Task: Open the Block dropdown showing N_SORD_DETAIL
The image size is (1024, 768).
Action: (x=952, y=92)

==

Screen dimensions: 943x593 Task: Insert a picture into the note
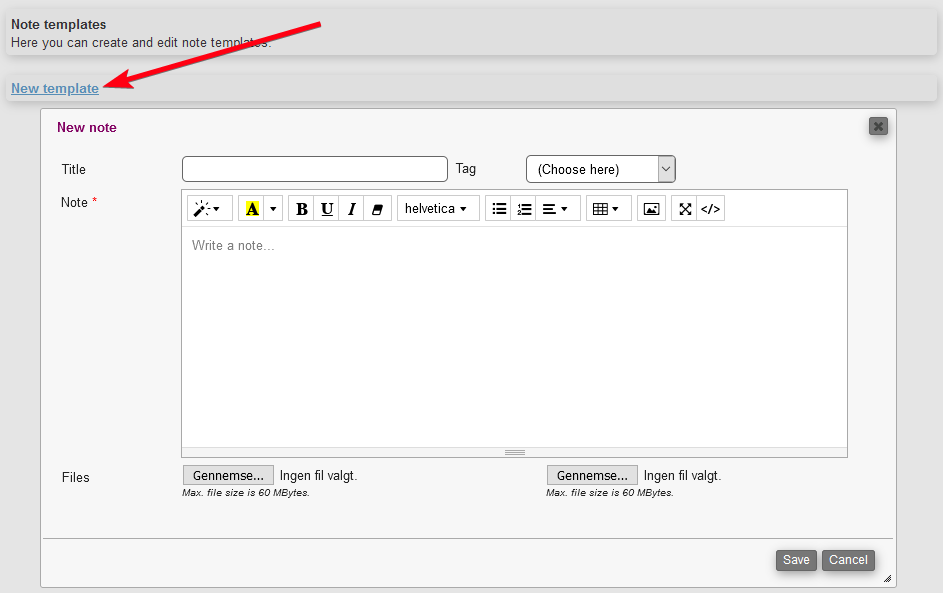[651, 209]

---

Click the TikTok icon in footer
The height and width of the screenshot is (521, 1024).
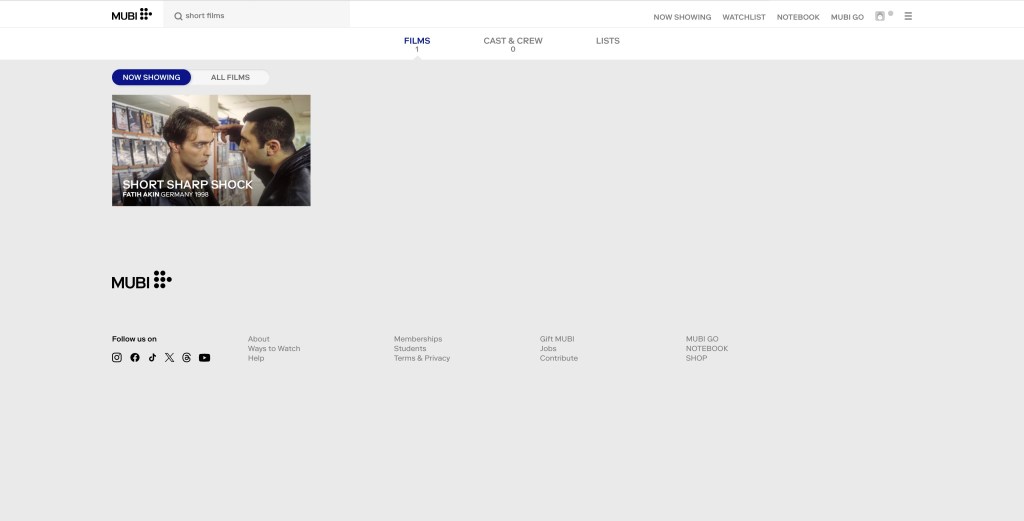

WHAT IS NEEDED:
Reproduce word for word the material above, beginning with the line that contains "Click the TikTok icon in footer" and ending with the line that contains "The height and".

EXERCISE RESPONSE:
Click the TikTok icon in footer
The height and width of the screenshot is (521, 1024).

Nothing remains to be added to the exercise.